[Start of Attachment]
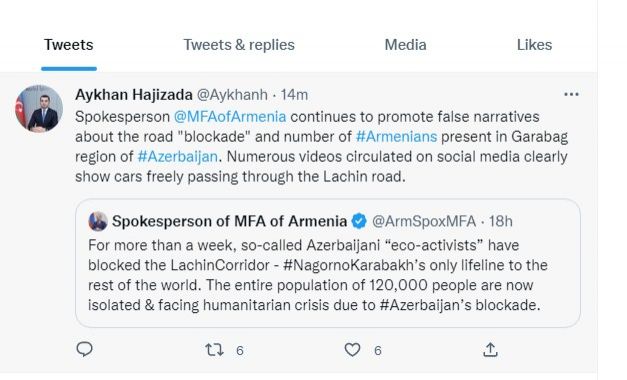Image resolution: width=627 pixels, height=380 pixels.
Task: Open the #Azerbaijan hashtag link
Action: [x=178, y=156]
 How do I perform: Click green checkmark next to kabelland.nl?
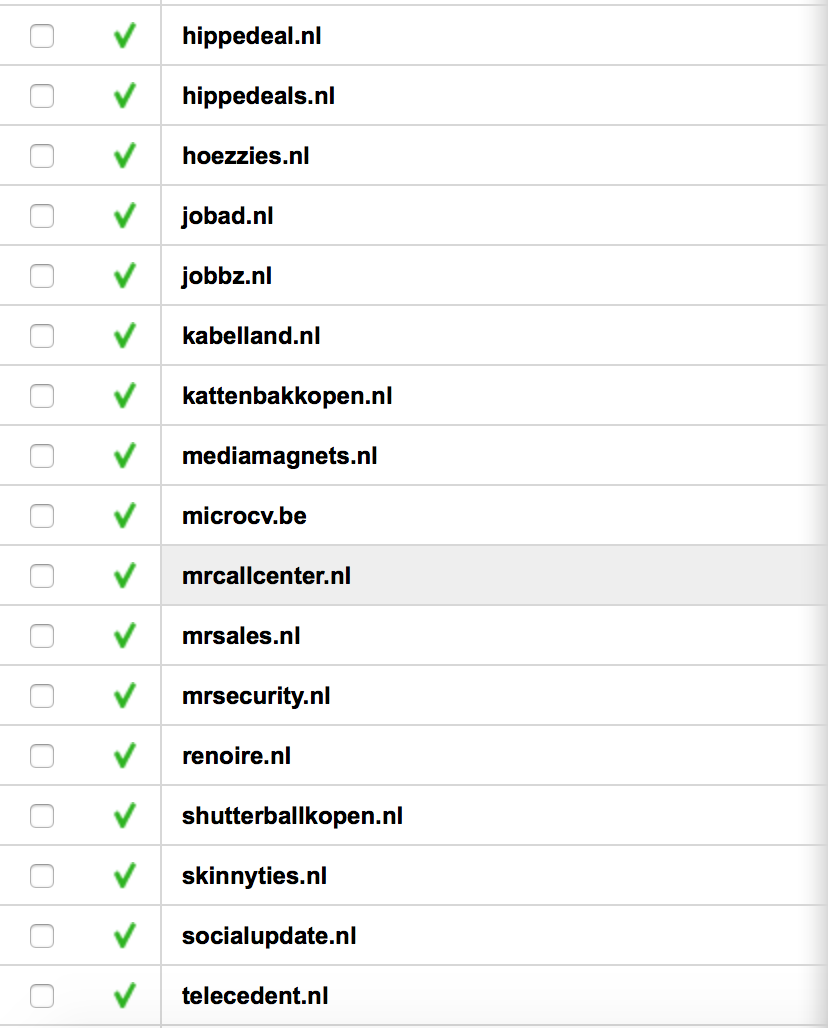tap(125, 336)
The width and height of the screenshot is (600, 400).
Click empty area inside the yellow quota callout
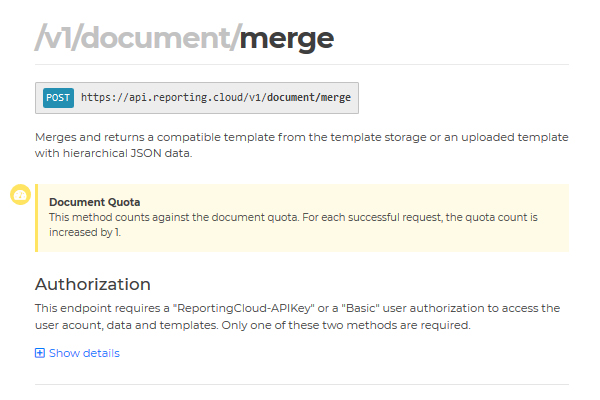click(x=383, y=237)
[End of Attachment]
- **Exercise goal**: Quote exactly the lines from the line that contains "The width and" through the last line of the listing, please, leaving out all pictures.

- **Exercise answer**:
The width and height of the screenshot is (600, 400).
Click empty area inside the yellow quota callout
click(x=383, y=237)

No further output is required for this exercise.